FIGURE 2.

ROS levels in the irradiated cells. (A) Plate assay (FL-reader). The cells were analyzed using total fluorescence assay in the 96-well plate format at λex = 490 nm and λem = 524 nm. (1) Example of reaction rate constant determination for DCF formation when DCFH reacts with ROS. Cells were irradiated with doses of 3, 10, and 50 cGy and were cultivated for 20 min. The cultivation environment was replaced by 5 μM H₂DCFH-DA in PBS solution and a fluorescence intensity increase was detected. The slope of the line is the reaction rate constant for DCF formation [k(I)]. (2) The constants k(I) of the rate of DCF formation in MSCs #2278 and #2303. The H₂DCFH-DA reagent was added 20 min or 2 h after irradiation.
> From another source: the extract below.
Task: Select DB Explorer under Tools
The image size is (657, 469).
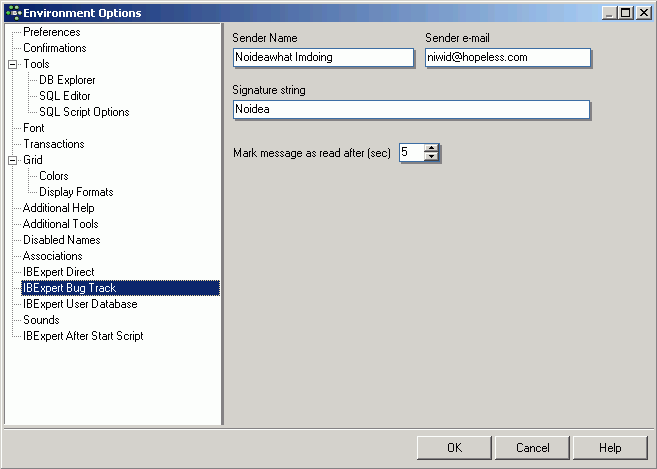Action: pos(67,80)
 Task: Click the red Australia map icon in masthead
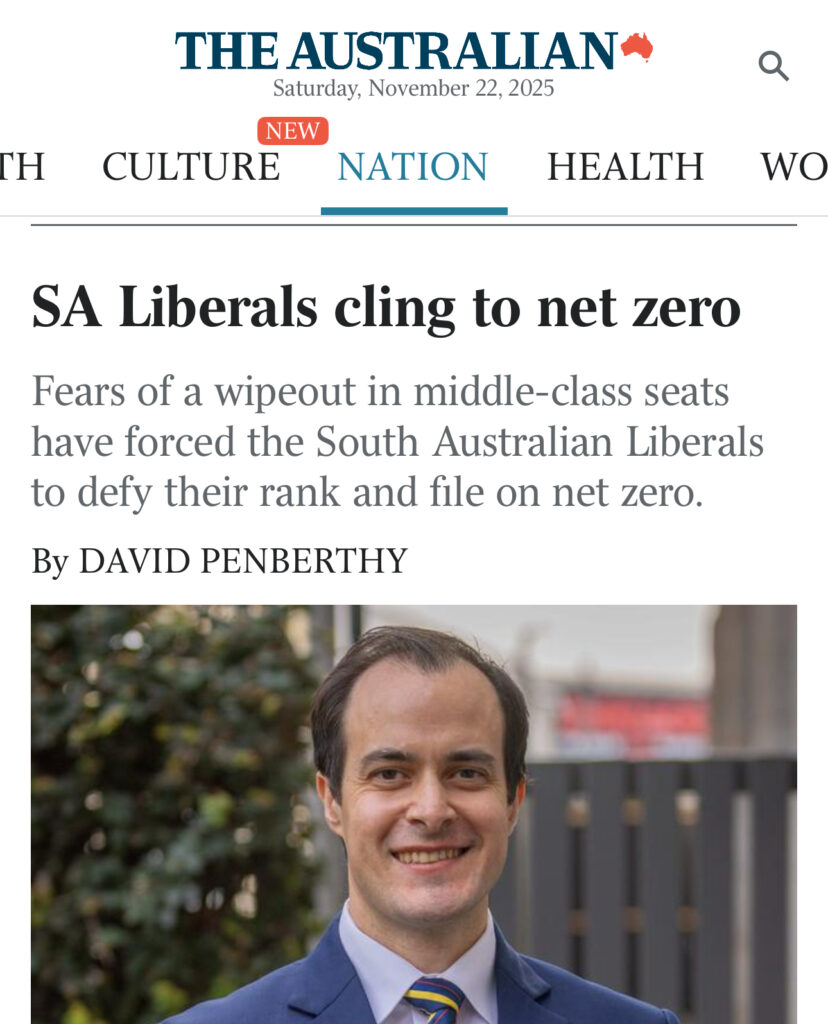[637, 46]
Average values and SD are given for three experiments. In each experiment, cells were analyzed in four wells of the plate. (B) FACS. (1) Plots: SSC versus FSC and FL1-DCF versus SSC. (2) The distribution of MSCs #2278 and #2303 (10 cGy, 20 min after LDIR) with varying DCF signal. (3) Median signals for FL1–DCF. Signals are normalized to control values. Average values and SD are given for three experiments. *p < 0.001 (U test). (C) Fluorescence microscopy. Before the treatment with LDIR, cells were grown for 48 h in slide flasks. Twenty minutes or 2 h after LDIR, the cultivation environment was replaced by 5 μM H₂DCFH-DA in PBS solution, and a fluorescence intensity increase was detected. The experiment was repeated three times.